The newly mapped watersheds join a long list of geological and mineralogical clues pointing to a watery Mars, including:

  • Deltas, where rivers once emptied into lakes.
  • Outflow channels, carved by massive releases of water.
  • Gullies, some of which may have formed relatively recently.
  • Coastal-like terraces, hinting at standing bodies of water.
  • Clay minerals, which typically form in the presence of water.
  • Sulfates and carbonates, indicating water-driven chemical processes.
  • Hematite spherules, nicknamed “blueberries,” discovered by NASA’s Opportunity rover in 2004 and linked to groundwater activity.

Together, these features paint a picture of a planet that was once far more Earth-like than it is today.


What Happened to All That Water?

If Mars once had so much flowing water, where did it go? Scientists point to several likely causes.

One major factor is the loss of Mars’ magnetic field. Unlike Earth, Mars has a much smaller core, which cooled relatively quickly. As the core cooled, the planet’s magnetic field weakened and eventually dissipated. Without that protective shield, Mars’ atmosphere was exposed to solar wind and cosmic radiation, which gradually stripped it away.

With a thinner atmosphere, surface temperatures dropped and liquid water became unstable. Some water escaped into space, while scientists believe a significant amount may still be locked underground as ice or groundwater, or trapped in the planet’s polar regions.


Why These Watersheds Matter for Future Exploration

Large drainage systems are especially interesting for scientists searching for signs of ancient habitability. Where water flows for long periods, it interacts extensively with rock, creating chemical gradients and potentially concentrating organic material.

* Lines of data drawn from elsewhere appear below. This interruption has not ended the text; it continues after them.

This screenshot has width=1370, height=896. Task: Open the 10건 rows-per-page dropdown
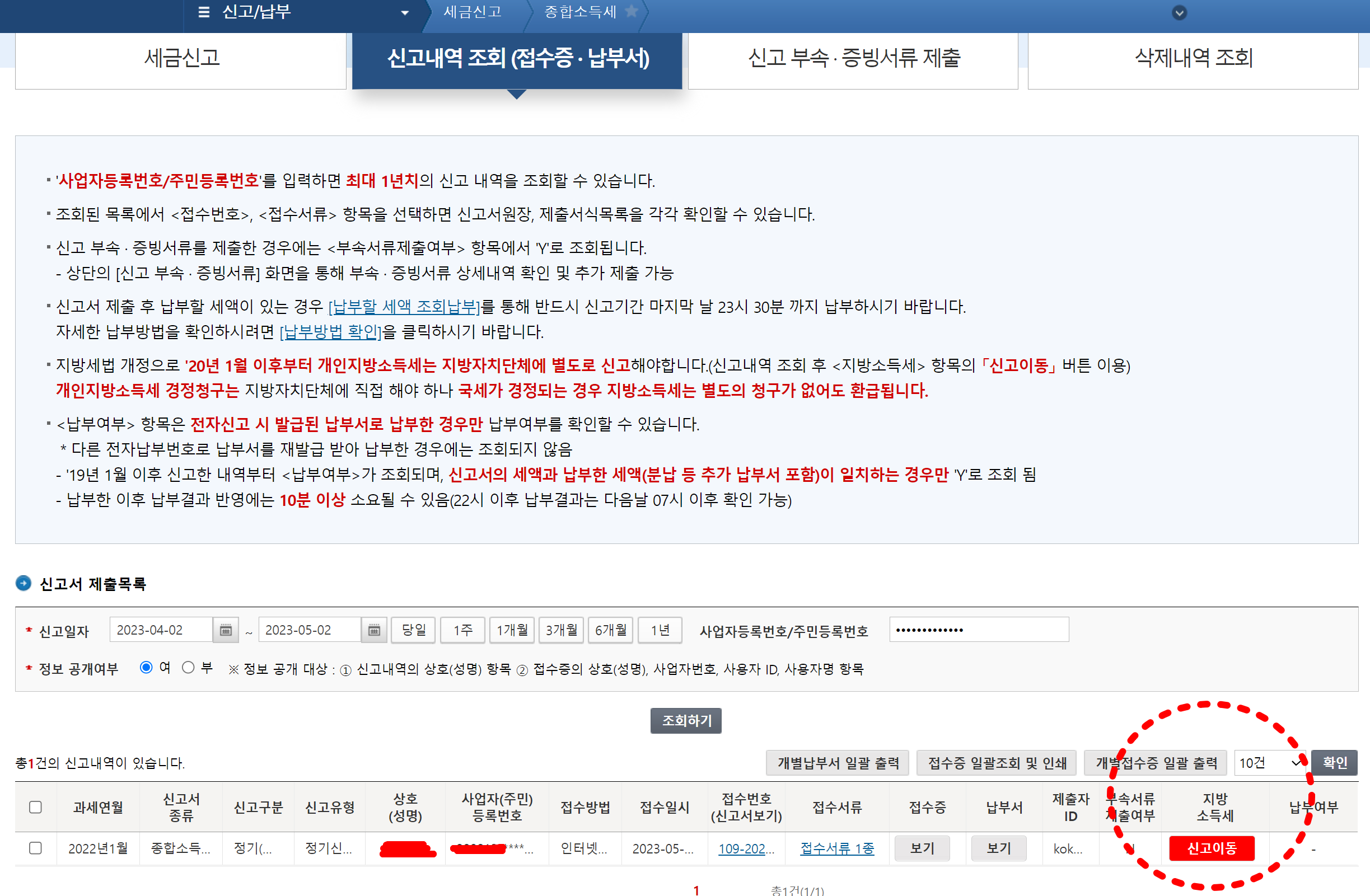point(1269,762)
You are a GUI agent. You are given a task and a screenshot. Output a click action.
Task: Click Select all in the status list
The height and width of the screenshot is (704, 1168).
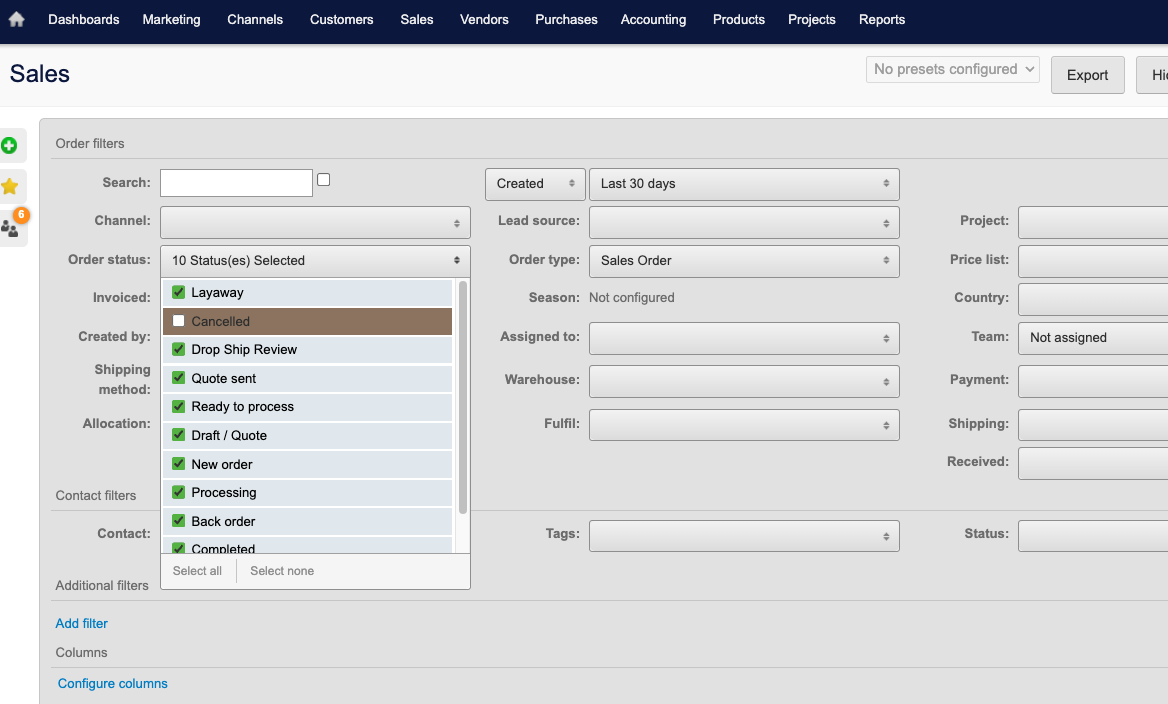[x=197, y=570]
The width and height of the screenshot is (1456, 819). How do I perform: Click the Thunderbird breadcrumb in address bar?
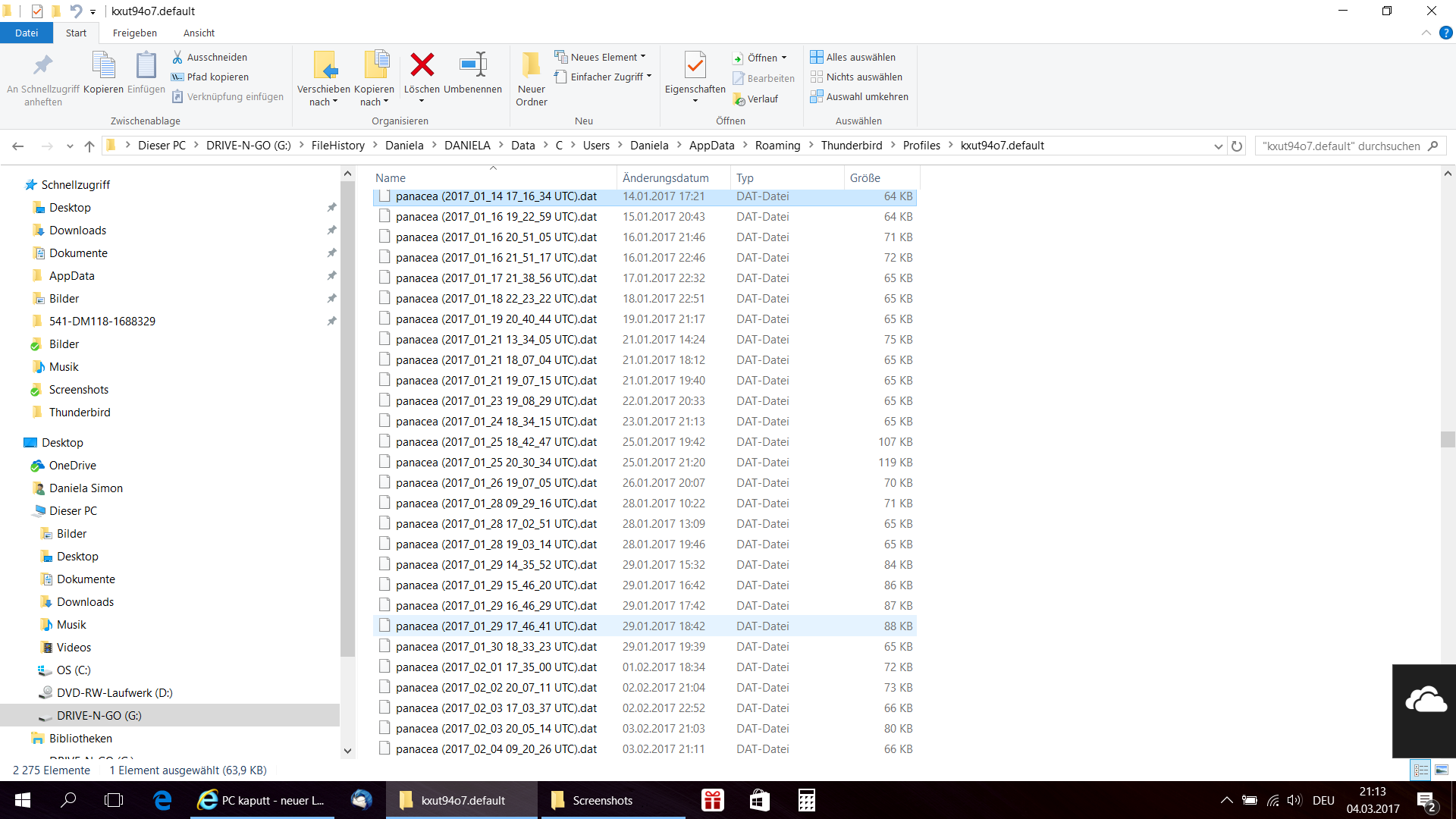click(851, 146)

Because of this, the newly mapped watersheds could become high-priority targets for future Mars missions, particularly those focused on astrobiology. Understanding where sediment accumulated also helps researchers identify places where evidence of past life, if it ever existed, might be preserved.


A New Framework for Studying Planetary Rivers

Beyond Mars, this study also demonstrates a powerful new method for mapping ancient river systems on other worlds. By adapting Earth-based hydrological tools to planetary datasets, scientists can better reconstruct the environmental histories of planets and moons across the solar system.

In that sense, this research is not just about Mars’ past—it also opens doors to understanding how water shapes rocky planets everywhere.